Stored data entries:

Start of Block

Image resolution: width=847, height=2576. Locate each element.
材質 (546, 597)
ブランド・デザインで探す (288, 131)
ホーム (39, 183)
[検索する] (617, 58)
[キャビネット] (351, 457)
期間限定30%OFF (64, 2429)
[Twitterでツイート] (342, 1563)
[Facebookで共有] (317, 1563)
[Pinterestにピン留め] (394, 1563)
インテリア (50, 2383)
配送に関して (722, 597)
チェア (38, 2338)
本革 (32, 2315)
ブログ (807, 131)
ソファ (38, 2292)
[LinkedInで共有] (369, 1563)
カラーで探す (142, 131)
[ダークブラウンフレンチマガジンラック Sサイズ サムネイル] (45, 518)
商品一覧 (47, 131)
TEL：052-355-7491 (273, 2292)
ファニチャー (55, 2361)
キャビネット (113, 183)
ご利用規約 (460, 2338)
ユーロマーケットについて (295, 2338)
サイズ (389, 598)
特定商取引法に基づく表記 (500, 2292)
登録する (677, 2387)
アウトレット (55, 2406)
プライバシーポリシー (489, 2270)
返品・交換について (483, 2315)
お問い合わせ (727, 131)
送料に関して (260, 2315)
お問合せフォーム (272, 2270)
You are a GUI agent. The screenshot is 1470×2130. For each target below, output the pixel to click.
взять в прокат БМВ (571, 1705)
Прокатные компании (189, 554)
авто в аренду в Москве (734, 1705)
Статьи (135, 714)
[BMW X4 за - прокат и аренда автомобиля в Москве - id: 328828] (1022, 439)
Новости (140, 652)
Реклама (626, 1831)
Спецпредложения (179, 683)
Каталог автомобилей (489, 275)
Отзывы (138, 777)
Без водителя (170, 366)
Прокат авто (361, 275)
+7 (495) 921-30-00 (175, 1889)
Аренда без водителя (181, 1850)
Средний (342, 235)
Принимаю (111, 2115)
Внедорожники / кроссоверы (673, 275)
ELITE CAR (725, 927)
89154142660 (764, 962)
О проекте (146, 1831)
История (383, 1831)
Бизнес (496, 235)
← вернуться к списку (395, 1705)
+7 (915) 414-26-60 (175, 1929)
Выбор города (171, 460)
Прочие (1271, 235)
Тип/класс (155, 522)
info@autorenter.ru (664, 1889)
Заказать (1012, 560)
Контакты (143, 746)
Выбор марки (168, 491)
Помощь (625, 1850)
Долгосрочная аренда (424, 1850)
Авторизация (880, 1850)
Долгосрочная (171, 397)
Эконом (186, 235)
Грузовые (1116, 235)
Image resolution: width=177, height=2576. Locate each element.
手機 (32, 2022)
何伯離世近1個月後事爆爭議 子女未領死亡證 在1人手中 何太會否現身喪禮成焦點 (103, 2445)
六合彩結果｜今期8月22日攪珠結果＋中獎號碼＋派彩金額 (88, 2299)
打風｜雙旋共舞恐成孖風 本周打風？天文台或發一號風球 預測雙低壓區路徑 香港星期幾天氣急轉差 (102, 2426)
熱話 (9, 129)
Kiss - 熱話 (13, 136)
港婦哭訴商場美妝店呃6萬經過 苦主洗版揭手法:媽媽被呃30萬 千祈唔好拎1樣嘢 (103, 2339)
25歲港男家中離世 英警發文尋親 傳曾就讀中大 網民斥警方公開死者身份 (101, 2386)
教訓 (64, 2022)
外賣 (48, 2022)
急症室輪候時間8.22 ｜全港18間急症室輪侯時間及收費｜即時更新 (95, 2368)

End of Block

Exercise brief: Please copy every line of the records above in which "resolution" appears.

Response:
Image resolution: width=847, height=2576. Locate each element.
Image resolution: width=177, height=2576. Locate each element.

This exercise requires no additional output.